According to public opinion polls, after a forty-year hiatus, inflation has returned as the top concern facing our nation. The chart below shows the most widely known measure of inflation—the Consumer Price Index (CPI). The blue line shows headline CPI inflation, and the red line shows headline inflation after removing volatile food and energy prices—so-called core inflation. Headline inflation rose to 8.5 percent over the twelve months ending in March, the highest in forty years. Not surprisingly, this increase was paced by energy prices, as you observed from filling up your car. Even after removing food and energy prices, core prices rose 6.5 percent, also the highest in forty years. It is noteworthy that forty years ago the country was enduring the worst recession of the postwar period (to that time)—which was the cost that had to be paid to bring inflation under control.
The term inflation refers to a sustained increase in the average price of the goods and services that we buy. There are two primary indexes that measure consumer prices, the CPI (mentioned above) and the Personal Consumption Expenditures (PCE) index. The PCE index is favored by the Federal Reserve (Fed) and many analysts because it is thought to be a more accurate measure of the change in the cost of living. The Fed has set a target for the PCE index of 2 percent, and that target has been seriously breached over the past year.
Inflation is caused by too much aggregate demand in relation to aggregate supply. Our current bout of inflation can be traced to the COVID shock in early 2020. At the onset of the lockdown, both demand and supply plunged, total output collapsed, and many prices fell. Once conditions began to stabilize, demand snapped back more sharply than supply. The rebound in demand was aided by a dramatic shift in Fed monetary policy—that took short-term interest rates down to near zero—and that was supplemented by massive purchases of Treasury and other securities, and by an unprecedented surge in federal spending (exceeding $5 trillion) aimed at COVID relief. With demand outstripping supply, business inventories were drawn down—shelves became bare—and prices began to turn up. Some of the restraints on supply have come from supply chain disruptions—notably of microchips—and a reluctance of workers to return to the workforce because of the pandemic. The continued substantial excess of demand over supply has led to faster inflation.

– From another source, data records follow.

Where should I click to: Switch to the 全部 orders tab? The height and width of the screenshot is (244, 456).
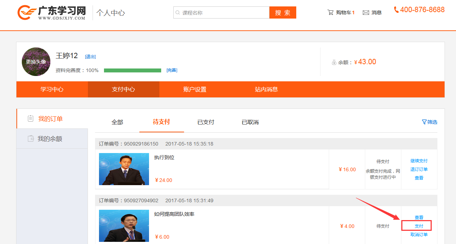[117, 122]
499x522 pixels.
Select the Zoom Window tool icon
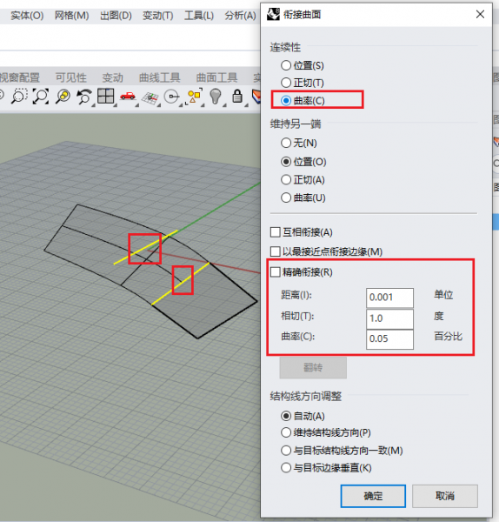pyautogui.click(x=19, y=97)
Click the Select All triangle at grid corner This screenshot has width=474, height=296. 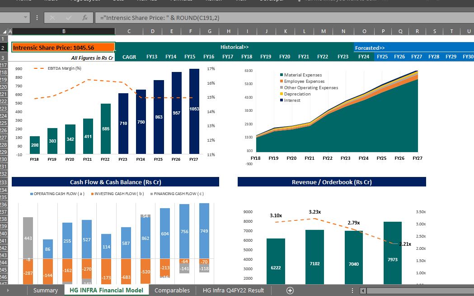click(x=5, y=31)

Previous experience has shown that once inflation has persisted this long, it gains a momentum that is hard to break. Businesses transition from viewing price changes as indicators of movements in relative scarcity to indicators of broader-based inflation, and these businesses change their pricing strategy to raise their prices frequently to protect against anticipated losses of the purchasing power of their dollar receipts. Similarly, workers seek increases in compensation that cover the loss of purchasing power that they face. For most workers, their compensation will in time adjust upward to the higher rate of inflation, but those in lower-income brackets typically lag behind. Similarly, prices of real estate and stocks will rise in line with underlying inflation after a period of adjustment to higher underlying inflation.
The task of bringing inflation under control falls on the Fed as it has in the past. The Fed will need to raise short-term interest rates a good bit before we see inflation on a distinct downward trajectory. To some degree, inflation relief will come from an easing of supply-chain disruptions and a return of idled workers to the labor force. But those factors will not be nearly enough. Interest rates will need to rise above the underlying rate of inflation to curb demand by enough to stop inflation momentum. The burden of these rate increases will fall heavily on the housing and other interest-sensitive sectors. As often in the past, this tightening of monetary policy may well push our economy into recession. The longer the Fed acts cautiously in limiting necessary increases in interest rates, the greater the odds of a painful recession.